Paroxysmal Supraventricular Tachycardia Clinical Presentation
- Author: Monika Gugneja, MD; Chief Editor: Jeffrey N Rottman, MD more...
History
- Because symptom severity depends on the presence of structural heart disease and on the hemodynamic reserve of the patient, individuals with paroxysmal supraventricular tachycardia may present with mild symptoms or severe cardiopulmonary complaints. Some common presenting symptoms are listed below.[44, 42] Palpitations and dizziness are the most common symptoms reported by patients with SVT. Chest discomfort may be secondary to a rapid heart rate, and it frequently subsides with the termination of the tachycardia. Persistent SVT may lead to tachycardia-induced cardiomyopathy.

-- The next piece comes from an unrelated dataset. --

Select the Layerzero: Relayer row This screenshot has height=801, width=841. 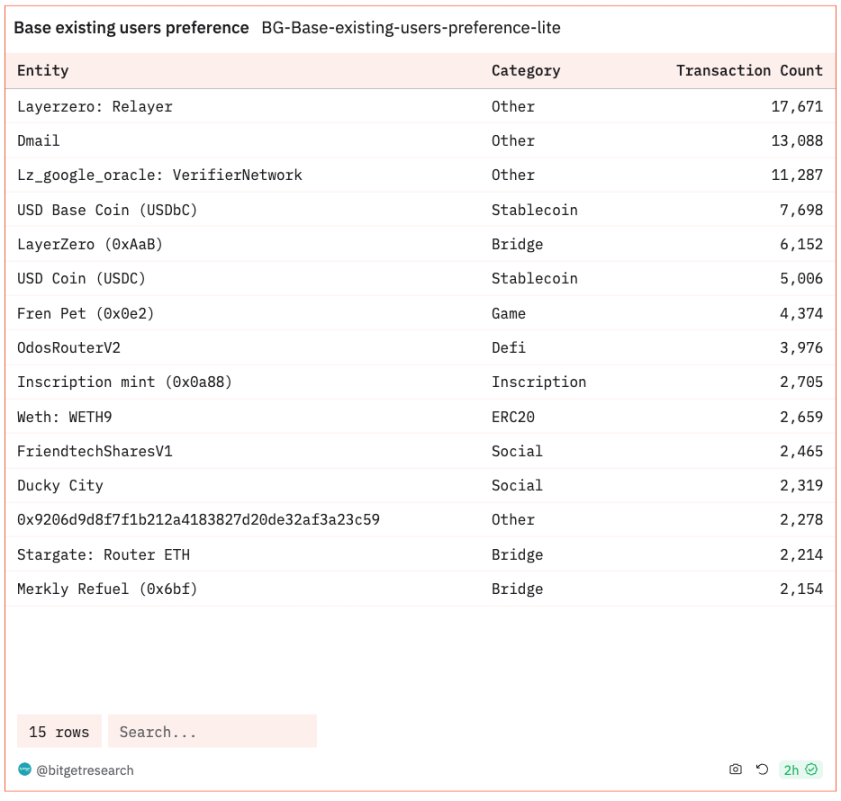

- Common presenting symptoms of paroxysmal supraventricular tachycardia and their frequency rates are as follows:
- Palpitation - Greater than 96%
- Dizziness - 75%
- Shortness of breath - 47%
- Syncope - 20%
- Chest pain - 35%
- Fatigue - 23%
- Diaphoresis - 17%
- Nausea - 13%
- History should include time of onset, any triggers, any previous episodes or arrhythmia, and previous treatment. A detailed past medical and cardiac history and a complete list of all medications should be obtained.
- Patients who are hemodynamically unstable should be resuscitated immediately with cardioversion. An ECG should be performed as soon as possible.
- Many patients with frequent episodes of paroxysmal supraventricular tachycardia tend to avoid activities such as exercising and driving due to past episodes of syncope or near-syncope.
Physical
- Pertinent findings are generally limited to cardiovascular and respiratory systems. Patients often appear quite distressed. Tachycardia may be the only finding in patients who are otherwise healthy and have significant hemodynamic reserve.
- Patients who have limited hemodynamic reserve may be tachypneic and hypotensive. Crackles may be auscultated secondary to heart failure. An S3 may be present, and large jugular venous pulsations may also be visualized.[23, 44, 11]
Causes
Supraventricular tachycardia or paroxysmal supraventricular tachycardia are triggered by reentry mechanism. This may be induced by premature atrial or ventricular ectopic beats. Other triggers include hyperthyroidism and stimulants, including caffeine, drugs, and alcohol.